Here are some performance metrics that can be used to evaluate the performance of a binary classifier:

Accuracy
Precision
Recall
F1 score
ROC curve
Confusion matrix
AUC (Area Under the Curve)

Logistic Regression in PyTorch:

Here’s a simple example of how to implement logistic regression in PyTorch. PyTorch is a deep learning framework that provides a lot of flexibility and capabilities, including automatic differentiation which is handy for logistic regression.

Step 1: Import Libraries

import torch
import torch.nn as nn
import torch.optim as optim

Step 2: Create Dataset

For simplicity, let’s assume a binary classification task with some synthetic data.

# Features [sample size, number of features]
X = torch.tensor([[1, 2], [4, 5], [7, 8], [9, 10]], dtype=torch.float32)
# Labels [sample size, 1]
y = torch.tensor([[0], [1], [1], [0]], dtype=torch.float32)

Step 3: Define the Model

class LogisticRegressionModel(nn.Module):
    def __init__(self, input_size, num_classes):
        super(LogisticRegressionModel, self).__init__()
        self.linear = nn.Linear(input_size, num_classes)
    
    def forward(self, x):
        out = torch.sigmoid(self.linear(x))
        return out

Step 4: Instantiate Model, Loss, and Optimizer

input_size = 2
num_classes = 1
model = LogisticRegressionModel(input_size, num_classes)

criterion = nn.BCELoss()
optimizer = optim.SGD(model.parameters(), lr=0.01)

Step 5: Train the Model

num_epochs = 100
for epoch in range(num_epochs):
    # Forward pass
    outputs = model(X)
    loss = criterion(outputs, y)
    
    # Backward and optimize
    optimizer.zero_grad()
    loss.backward()
    optimizer.step()
    
    if (epoch+1) % 10 == 0:
        print(f'Epoch [{epoch+1}/{num_epochs}], Loss: {loss.item():.4f}')

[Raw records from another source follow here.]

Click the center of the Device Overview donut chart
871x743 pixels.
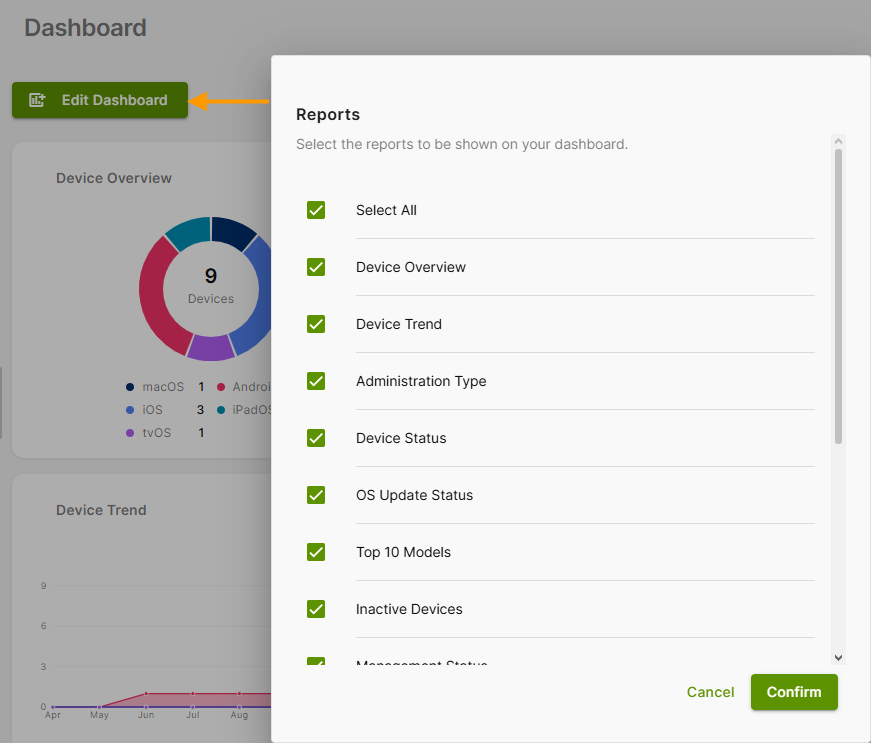click(x=211, y=288)
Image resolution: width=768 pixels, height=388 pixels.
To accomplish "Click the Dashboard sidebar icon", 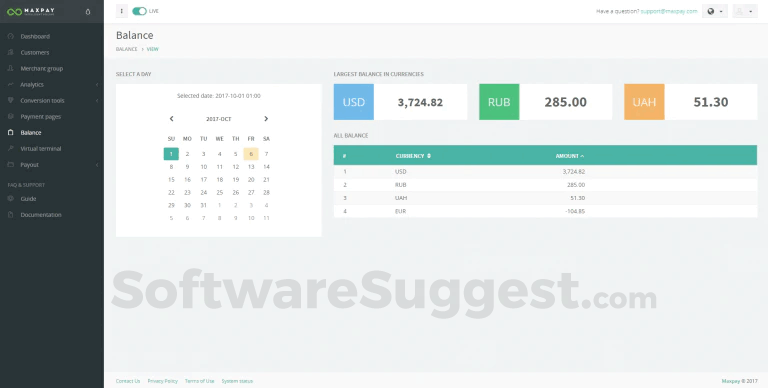I will click(x=11, y=36).
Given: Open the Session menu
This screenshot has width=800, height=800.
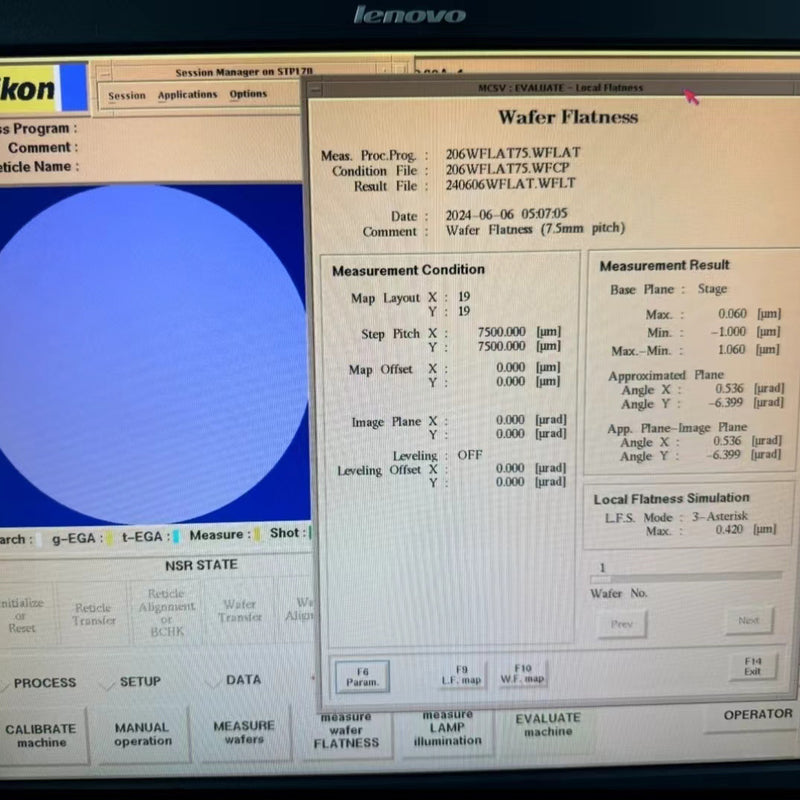Looking at the screenshot, I should (127, 96).
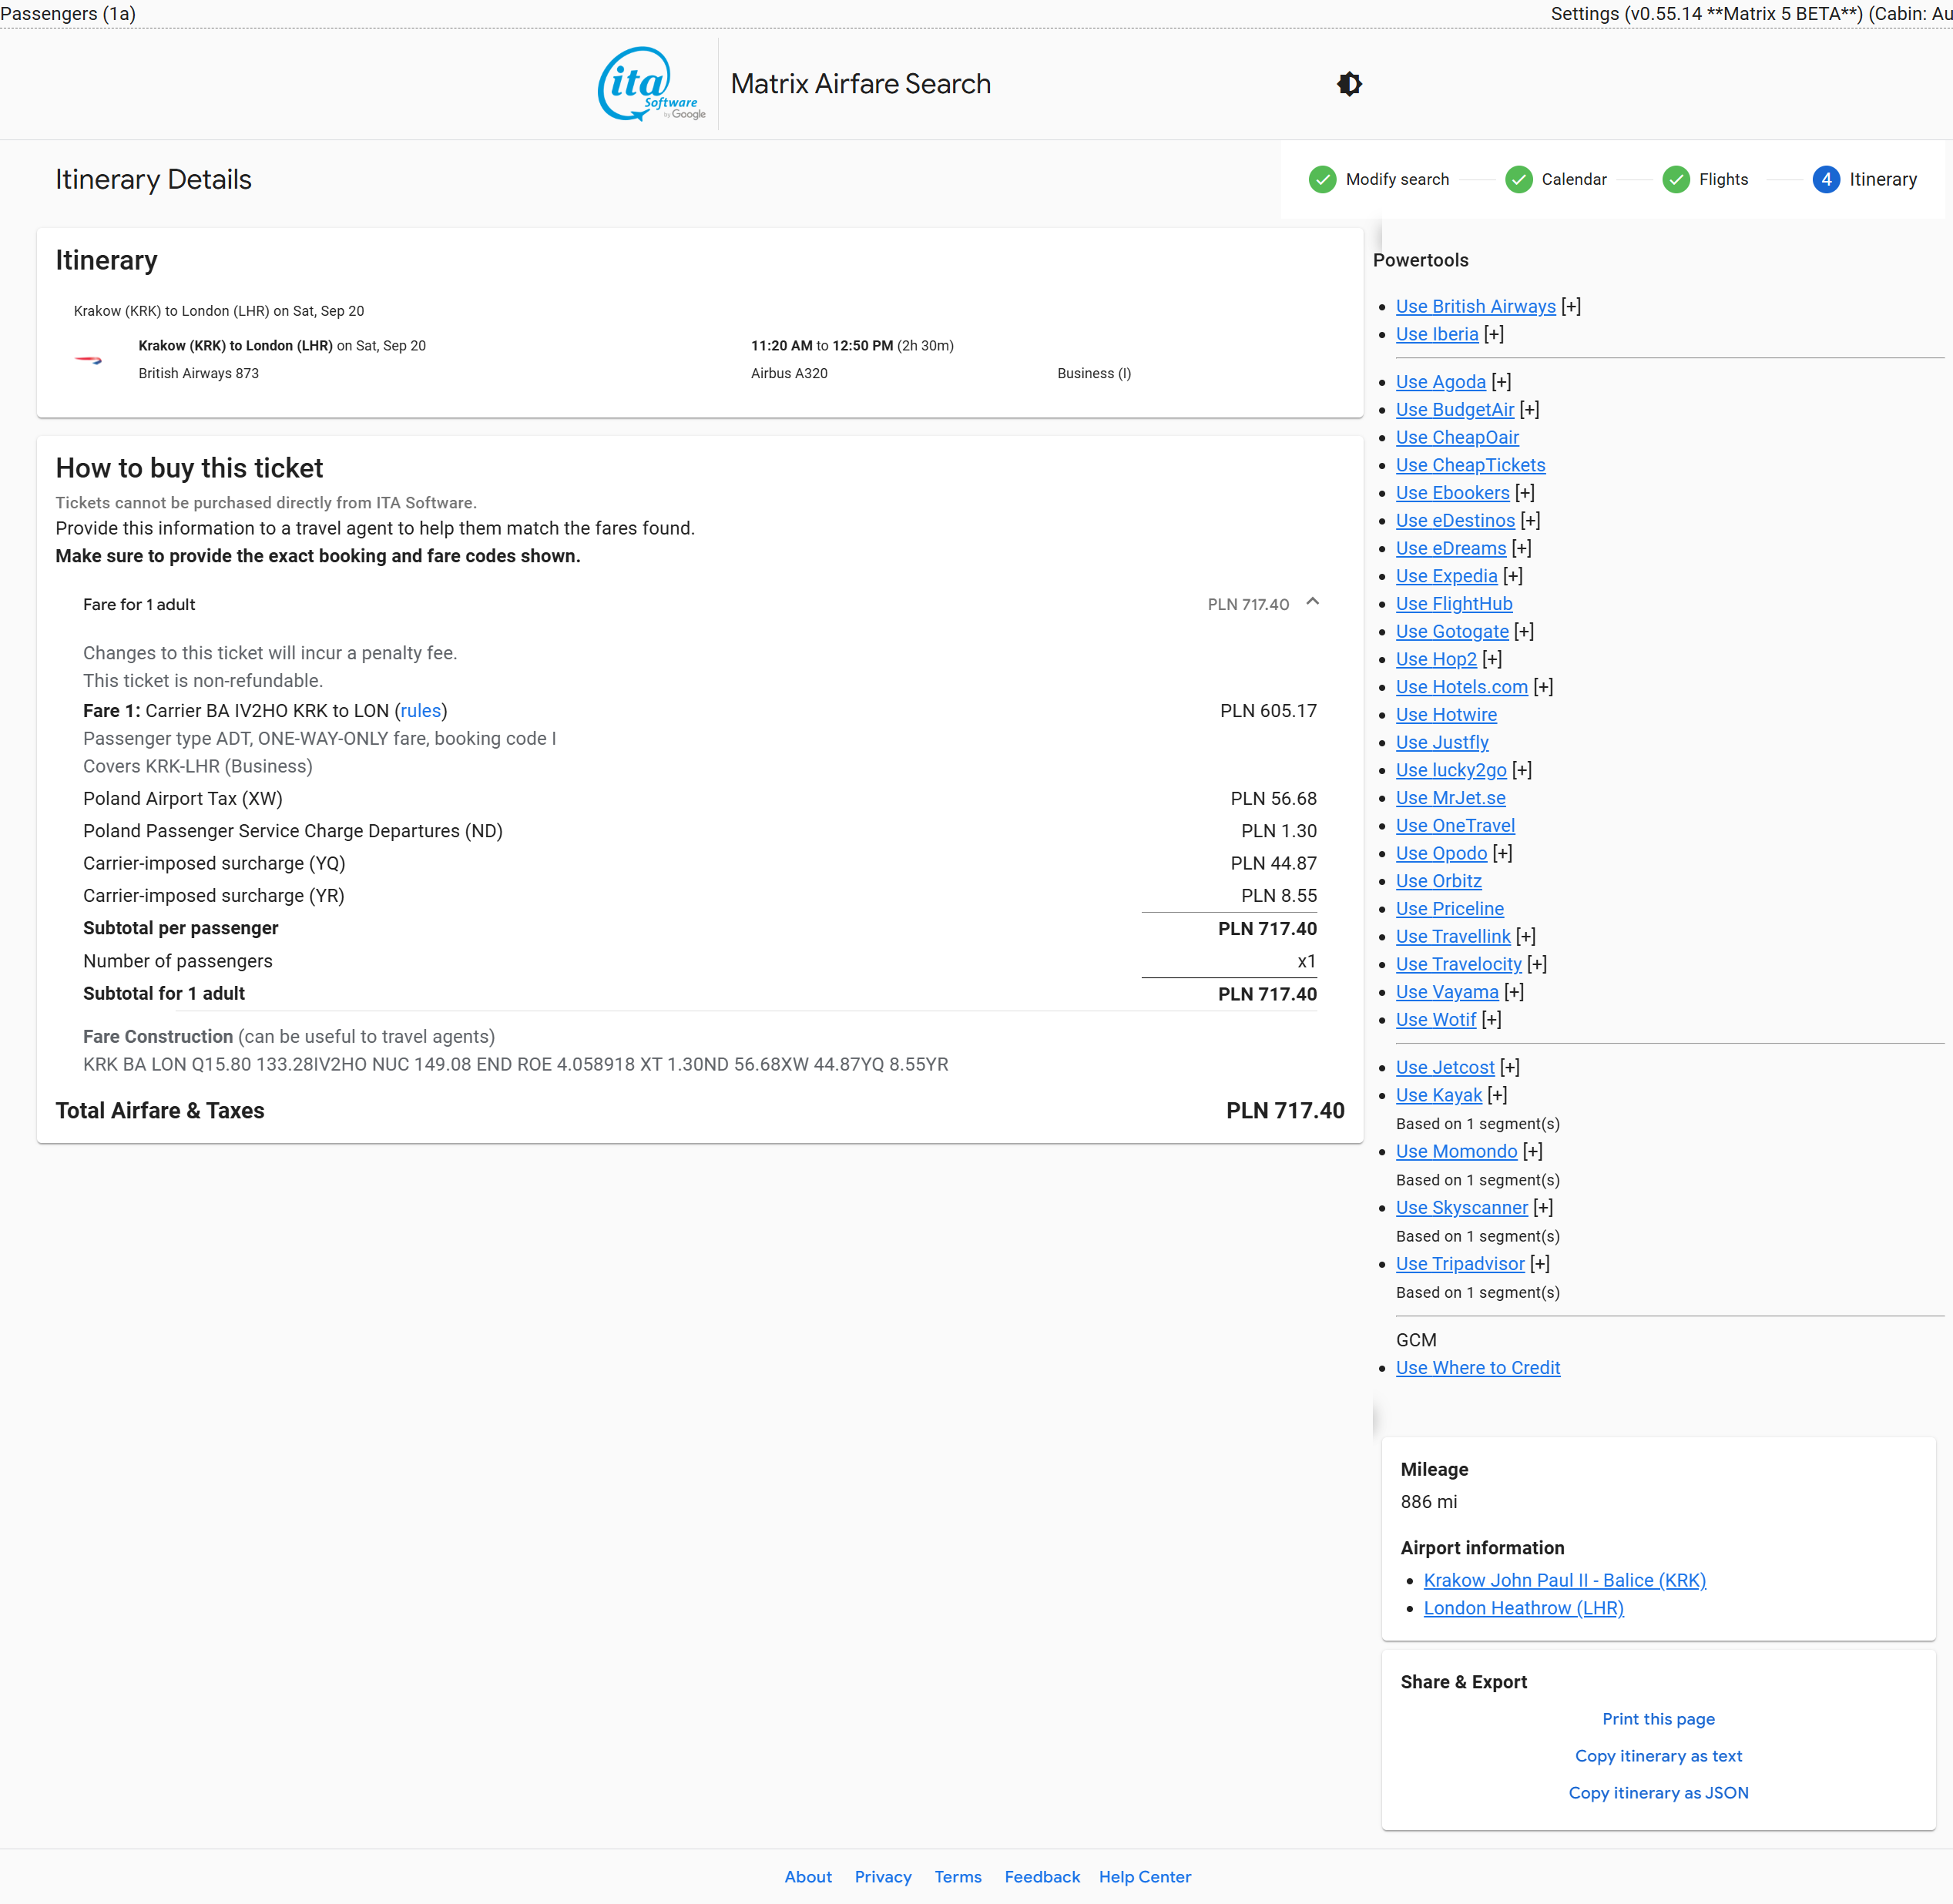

This code snippet demonstrates the essential parts of implementing logistic regression in PyTorch, including model definition, data preparation, loss computation, and the training loop. After training, the model’s weights are adjusted to minimize the loss, making the model capable of predicting the probability that a new, unseen input belongs to a certain category.